Jack Silverman kam aus Amerika, von New Yorks Bühnen und aus Hollywood-Filmen. Und einen Tinto Brass, der Oralsex mit einer Schauspielerin hatte, um zu zeigen, wie es ging, gab es einfach nicht in seiner Welt. Als der Dreh abgeschlossen war, hatte er sich mental komplett verabschiedet. Es war einfach zu verrückt für ihn. Doch zu Tintos Verteidigung: Er war ein Künstler und ein Verrückter. Ich denke, keiner der Beteiligten konnte diese Brücke zu ihm schlagen. Bob Guccione war berüchtigt dafür, schwierig zu sein.
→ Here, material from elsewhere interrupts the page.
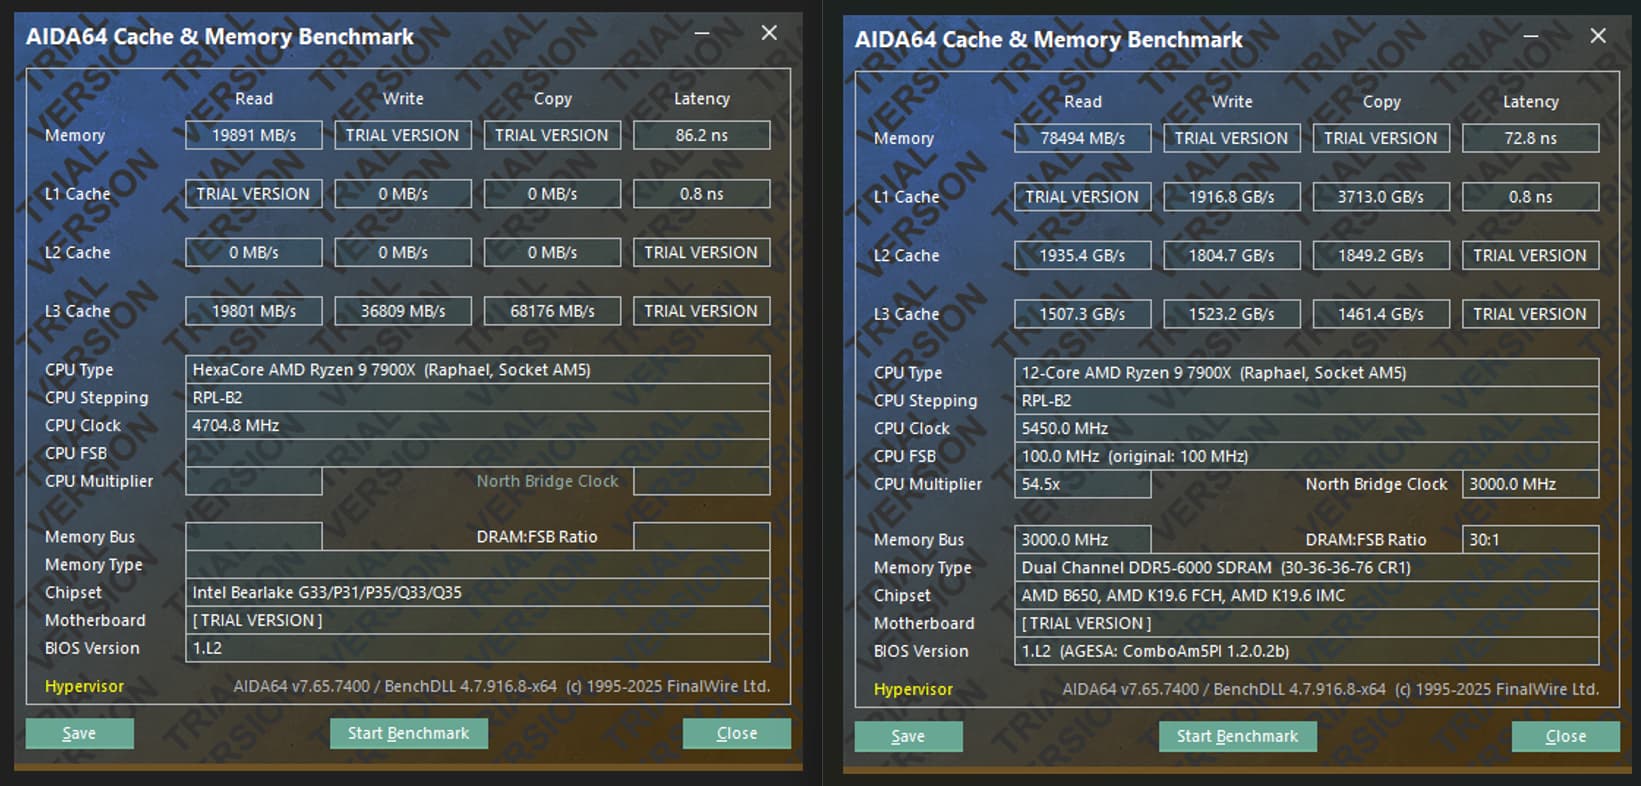Select the Dual Channel DDR5-6000 memory type field
The height and width of the screenshot is (786, 1641).
(x=1306, y=567)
Ebenso wie Gore Vidal und Tinto Brass. Silverman und Rossellini waren beide nette Kerle, die nicht in diesen Mahlstrom geraten wollten. Das Verbrechen war es, dass es niemanden gab, der sie zur Zusammenarbeit bringen konnte. Niemand hat gesagt: „Gore, du bist ein großartiger Autor! Malcolm hat eine sehr gute Idee, vergiss mal dein Ego und hör ihm zu!“
Bob hatte ein unglaubliches Gespür für Marketing, und das mit Erfolg: Wir reden noch 40 Jahre später über den Film. Ich denke, Tinto kam mit dem großen Budget nicht zurecht und fühlte sich bei kleineren Filmen künstlerisch einfach besser aufgehoben. Sicherlich hatte er viel zu bieten, der Film laugte ihn jedoch aus. Bei Bob war es mit Sicherheit so, denn er hat nie wieder einen Film gedreht.
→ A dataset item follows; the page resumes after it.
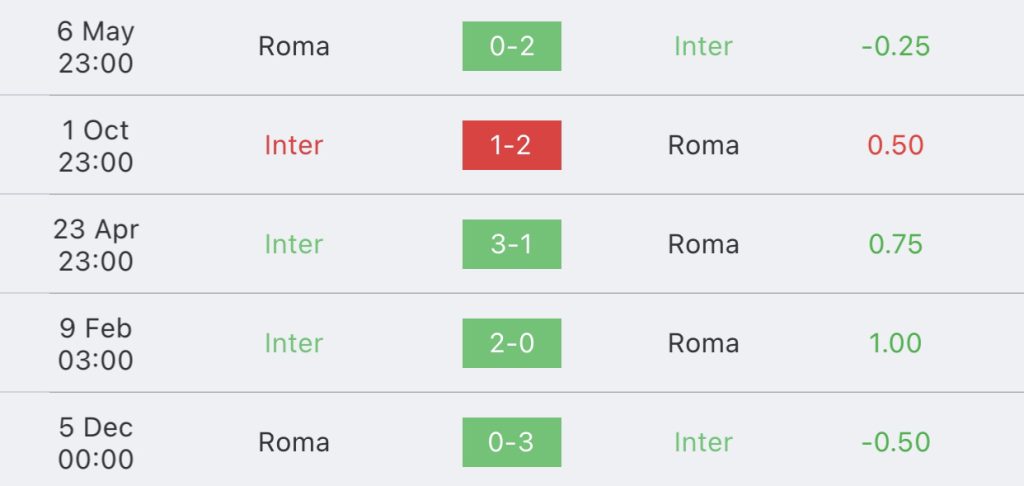Select Inter away team on 6 May

pos(703,46)
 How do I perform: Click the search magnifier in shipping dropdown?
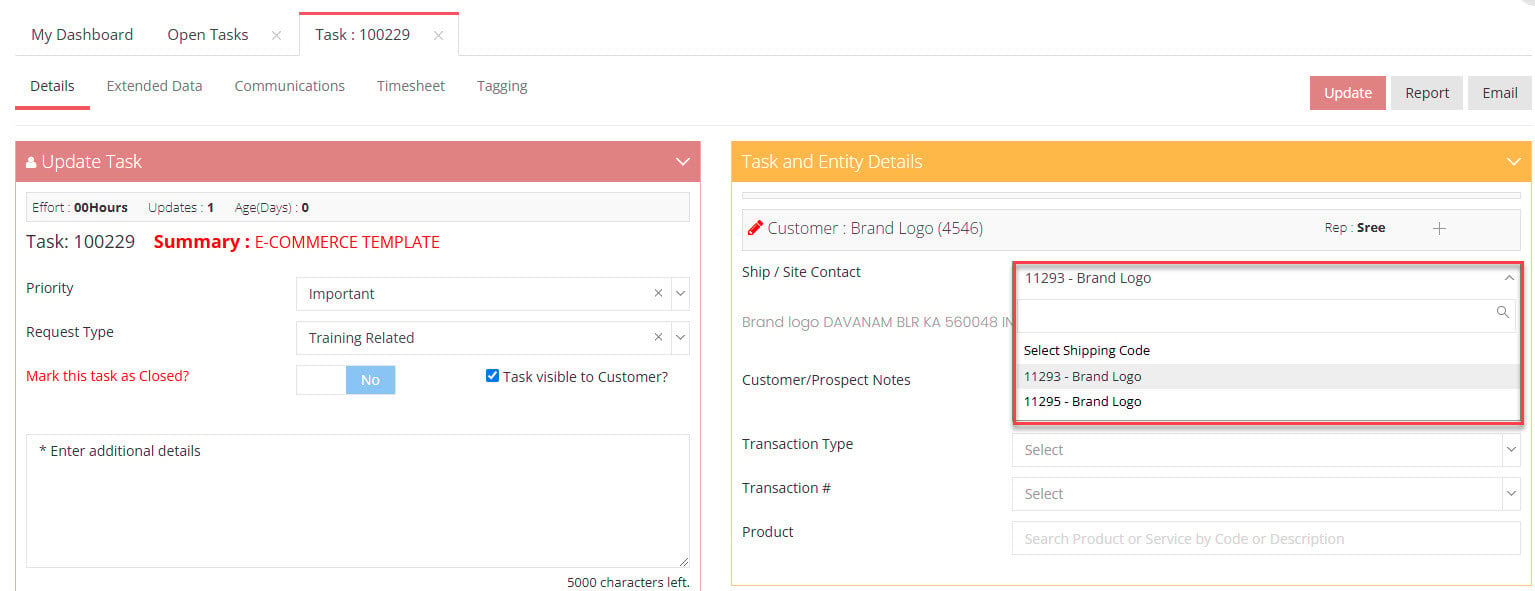1502,312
Über Jahre gab es Gerüchte und Fantasien über einen „Tinto Brass Caligula“, also eine Neufassung nach der Vision des Regisseurs. Das war nicht dein Ziel?
Ich kam zu diesem Film, weil ich ein Fan von Tinto Brass bin. Als wir fertig waren, war aber der Cutter nicht mehr ein so großer Fan von ihm, weil Kameras unscharf waren oder jemand bei einer schönen Zeitlupe gegen das Dreibein gestoßen war. Der Film fühlte sich oft recht amateurhaft an. Niemand hatte das Bildfenster überprüft, also gibt es immer Dreck auf den Negativen. Doch wir konnten durch die technischen Einschränkungen, die Beschränkungen dessen, was gedreht worden ist und die unfertigen Kulissen hindurchnavigieren. Das Wichtigste war es jedoch, dass die Schauspieler zur Stelle waren, um kraftvolle Darstellungen abzuliefern. Und das haben sie gemacht.
Ich glaube, Tintos Fassung wäre erschienen und in Vergessenheit geraten. Sie wäre unsinnig und blöde dahergekommen und als Randnotiz der Geschichte geendet. Damals wurde ein wunderschöner Film gedreht, aber die Hauptakteure haben einander gehasst. Ein guter Produzent hätte zu Bob gesagt: „Halte dich verdammt nochmal zurück und mach hier nicht alle wahnsinnig!“ Ich hätte Tinto gesagt, dass dieser Kerl sein Geld investiert, damit er etwas Wunderschönes erschaffen kann, dass nicht total beschissen reaktionär ist.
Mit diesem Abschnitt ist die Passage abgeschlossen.